Making it legal: The Challenges of growing controlled crops in Canada
By Tim Kalinowski, Staff Writer
As the Canadian economy struggles, one of the bright spots has certainly been the performance of the agriculture industry, both on the cattle and the cropping side. With agriculture doing better than most other industries at the moment, Glen Metzler, president and CEO of API Labs Inc., feels now is the time for Canadian farmers to consider establishing new varieties of specialty crops to provide for specialty markets like the pharmaceutical industry.
API Labs, based in Lethbridge, has led the charge in Canada for the past nine years to establish a domestic pharmaceutical poppy growing program. Canada is the only G7 country which does not have a pharmaceutical growing program or a national Thebaine extraction facility for mixing its own opioid based drugs like codeine, morphine or other pain management medications.

→ GIVEN INFORMATION
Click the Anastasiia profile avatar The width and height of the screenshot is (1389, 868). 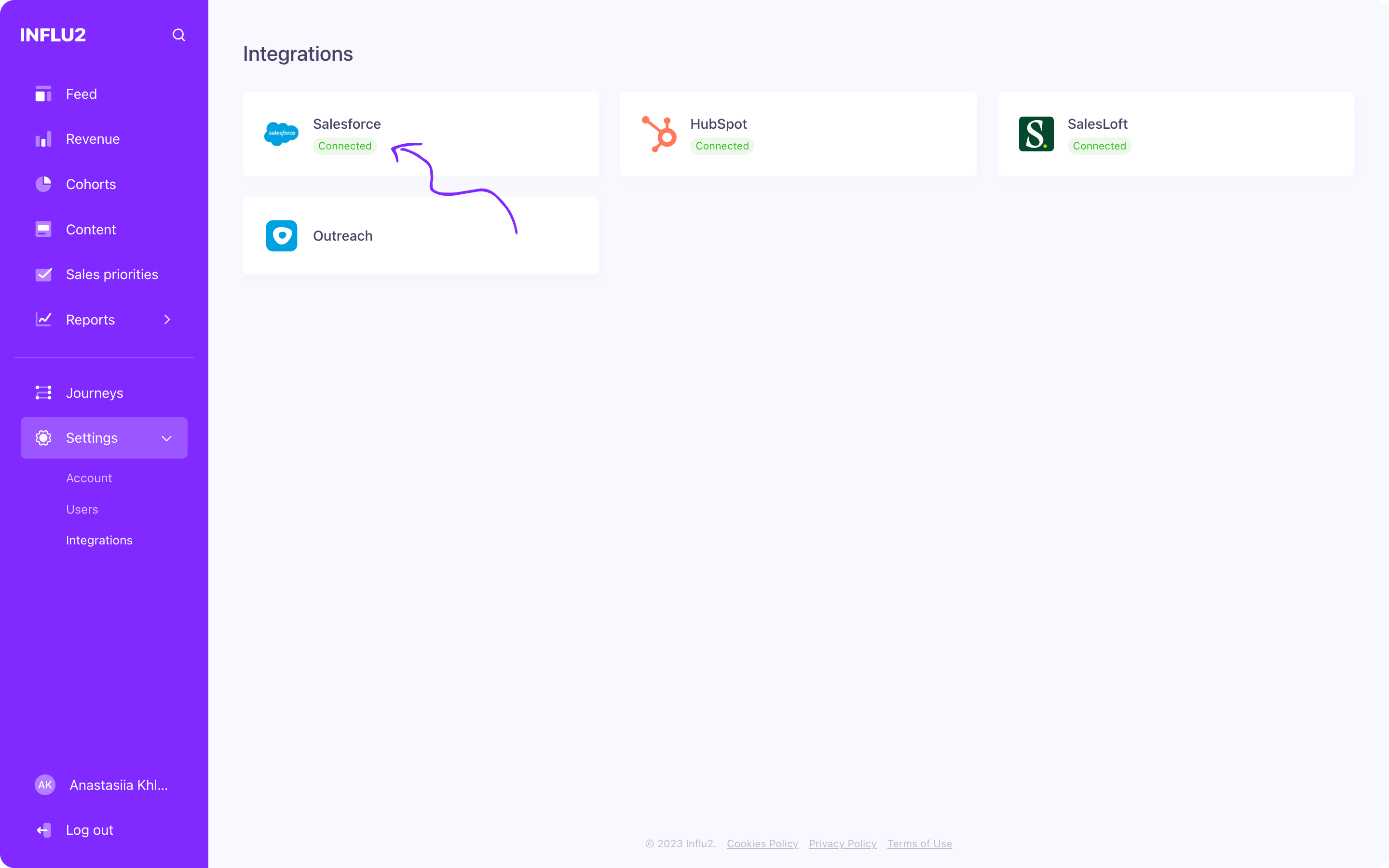click(x=45, y=785)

→ WHAT THIS EXERCISE ASKS
a. List every specific substance named in the article on growing controlled crops in Canada.
b. Rewrite the article on growing controlled crops in Canada from "API Labs, based" up to and including "pain management medications.", renaming "Lethbridge" to "Medicine Hat".
c. According to the article on growing controlled crops in Canada, for how long has API Labs led the effort to establish a domestic pharmaceutical poppy growing program?
Answer using only the article.

→ RESULTS FOR EACH TASK
a. Thebaine, codeine, morphine

b.
API Labs, based in Medicine Hat, has led the charge in Canada for the past nine years to establish a domestic pharmaceutical poppy growing program. Canada is the only G7 country which does not have a pharmaceutical growing program or a national Thebaine extraction facility for mixing its own opioid based drugs like codeine, morphine or other pain management medications.

c. For the past nine years.